Dec.10, 2009
Swiss authorities have opened a criminal inquiry after allegations that a former HSBC employee gave stolen data concerning client accounts at the bank’s Geneva branch to French tax authorities.
The whistleblower has also sparked a money-laundering investigation in France and a diplomatic tussle between Paris and Berne over the latest breach in Swiss banking secrecy.
Eric Woerth, the French Budget Minister, faced claims that he had compiled a list of 3,000 French people suspected of holding Swiss bank accounts to avoid paying tax in France. Mr Woerth said that he had not paid for the information, but pointedly failed to deny that he had used it.
Le Parisien newspaper said that the files contained details of thousands of clients of HSBC Private Bank in Geneva. The bank sought to downplay the controversy and said that “potentially fewer than ten people” were involved. It did, however, confirm that a former employee in its IT department had stolen data.
The bank said that it had lodged a formal claim for theft with the Swiss police, prompting a full-scale criminal inquiry.

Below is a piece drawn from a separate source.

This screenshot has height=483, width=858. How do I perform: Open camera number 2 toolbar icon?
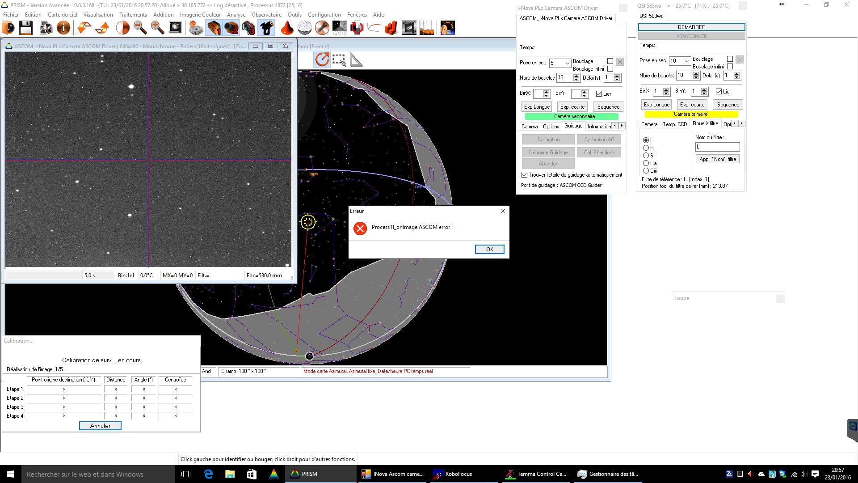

The whistleblower is described as 38-year-old man with dual French and Italian nationality, who has been placed under police protection in southern France. He is said to have hacked into HSBC’s client database after foiling its security system and copying details of the accounts.
Patrick Rizzo, the man’s lawyer, said that the man had been given a false identity and a new passport by the French authorities. Mr Rizzo described the Franco-Italian as an idealist who wanted to use transparency to fight financial crime, and added that he was collaborating with detectives in deciphering the documents.

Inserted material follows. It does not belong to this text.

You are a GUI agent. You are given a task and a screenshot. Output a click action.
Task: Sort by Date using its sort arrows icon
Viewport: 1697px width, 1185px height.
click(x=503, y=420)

However, a policeman said that the whistleblower had made himself indispensable by coding the computer files using a system of his own invention.
Le Parisien said that Eric de Montgolfier, the state prosecutor in Nice, had opened a preliminary investigation into claims that some French HSBC clients had been involved in money laundering.

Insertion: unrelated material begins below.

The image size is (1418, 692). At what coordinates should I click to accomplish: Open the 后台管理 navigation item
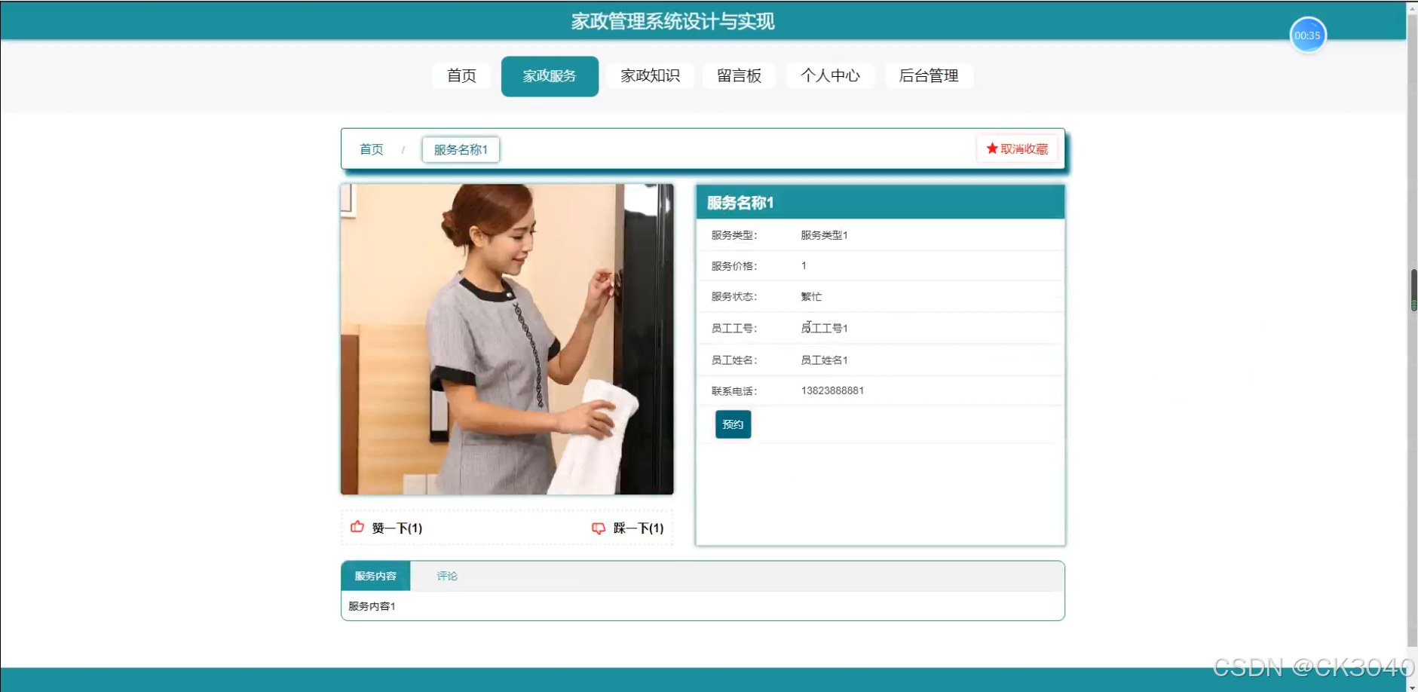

The inquiry has fuelled tension between France and Switzerland, with Paris refusing a request by Berne to hand over the suspect.
Instead, a French prosecutor questioned the whistleblower on behalf of the Swiss authorities and sent a copy of his answers to Berne.
Disclosure of the case sparked embarrassment in Paris after government claims in August that it held a list of 3,000 tax evaders with Swiss accounts containing assets worth about €3 billion (£2.7 billion).
Christine Lagarde, the French Finance Minister, said that she had asked Mr Woerth whether he had bought the stolen files from the whistleblower. “He told me: ‘We don’t pay,’ ” she said.
Despite the promise of an amnesty for tax exiles who bring their money back into France, only a few hundred people have done so.
Last year, a former employee of LGT bank in Liechtenstein sold details of thousand of bank accounts to the German authorities for €4.2 million.